Directions for this task
Rewrite the lines below, renaming every "The width and height" to "The size" and changing nothing else. Leave the pictures out of your answer.
***** Extracted records
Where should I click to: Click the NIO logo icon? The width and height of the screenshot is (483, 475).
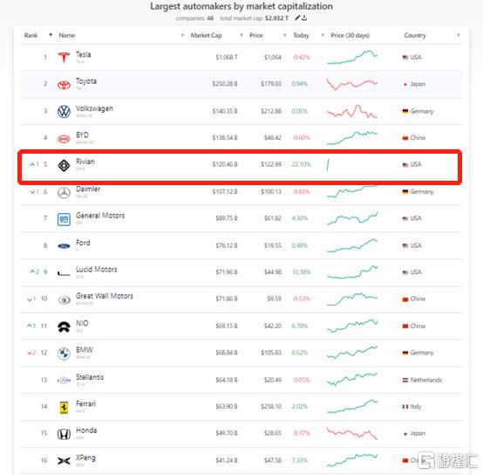pos(64,327)
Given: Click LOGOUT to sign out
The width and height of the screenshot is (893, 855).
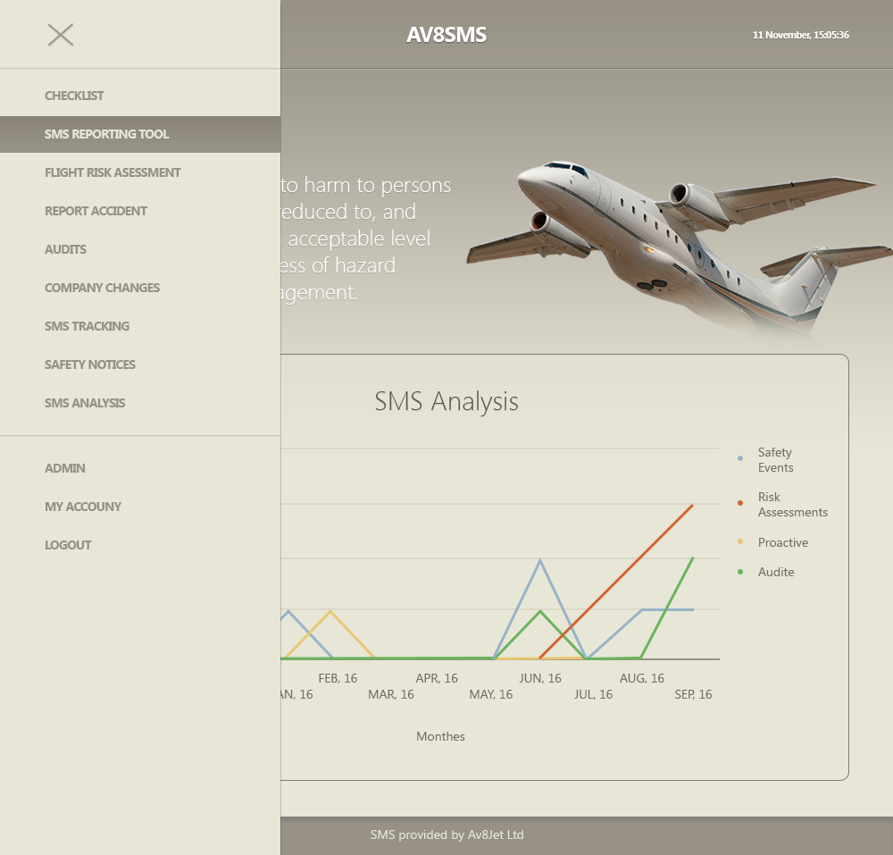Looking at the screenshot, I should 68,545.
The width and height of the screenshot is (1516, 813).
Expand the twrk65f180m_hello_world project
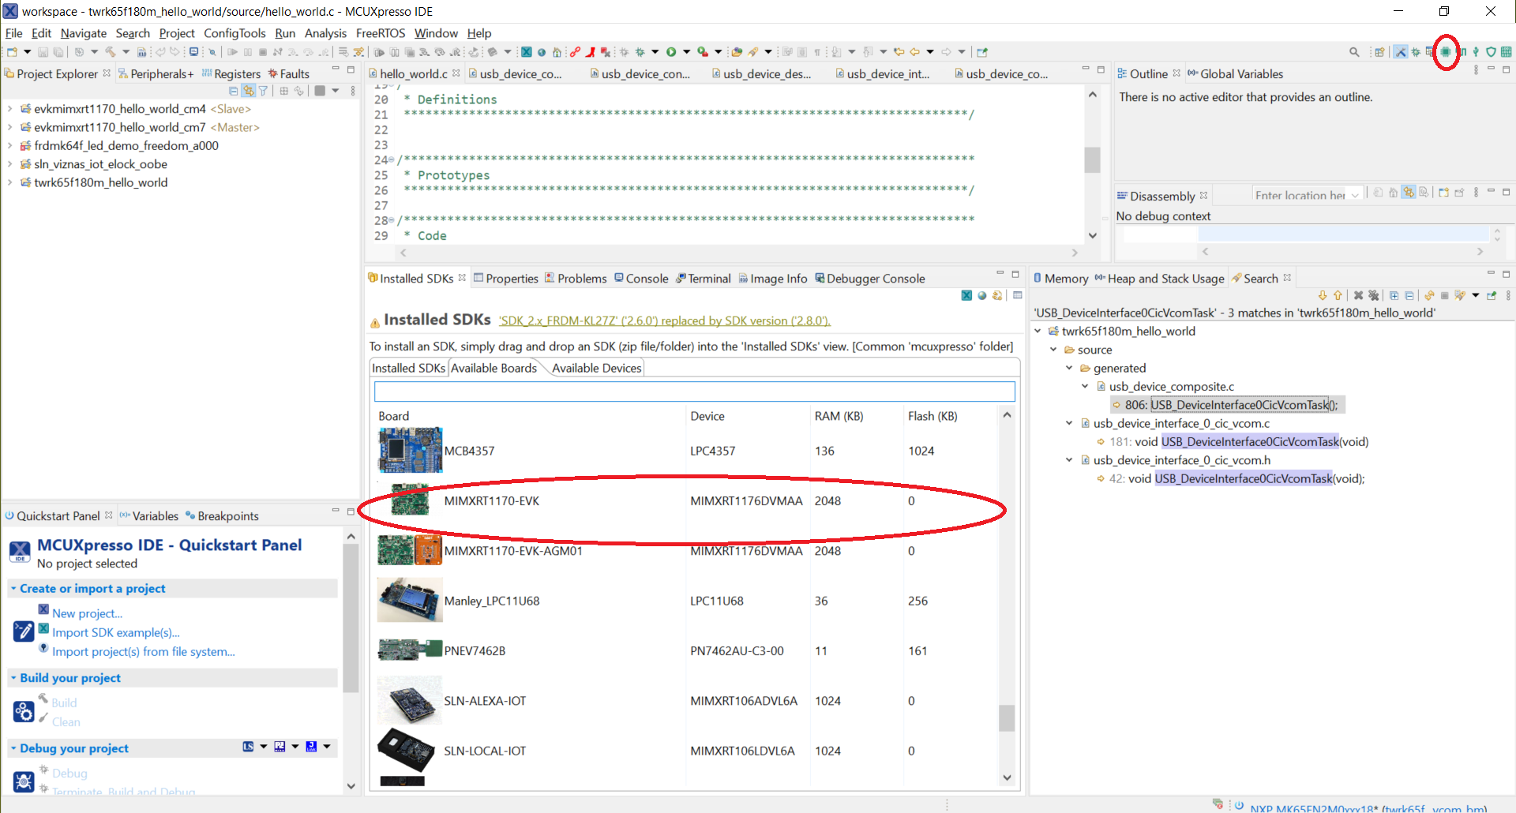9,182
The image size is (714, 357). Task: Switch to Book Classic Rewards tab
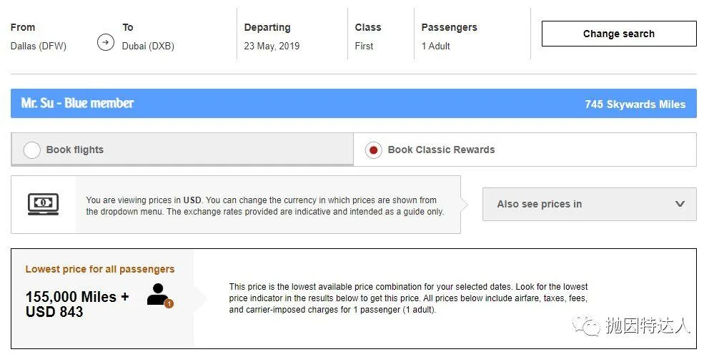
**********
Task answer
Where should I click to: Click the NIO logo icon? The size of the screenshot is (483, 475).
pos(64,327)
Given: Click LOGOUT to sign out
The size of the screenshot is (893, 855).
Looking at the screenshot, I should 68,545.
The size of the screenshot is (1516, 813).
Expand the twrk65f180m_hello_world project
9,182
The image size is (714, 357). Task: Switch to Book Classic Rewards tab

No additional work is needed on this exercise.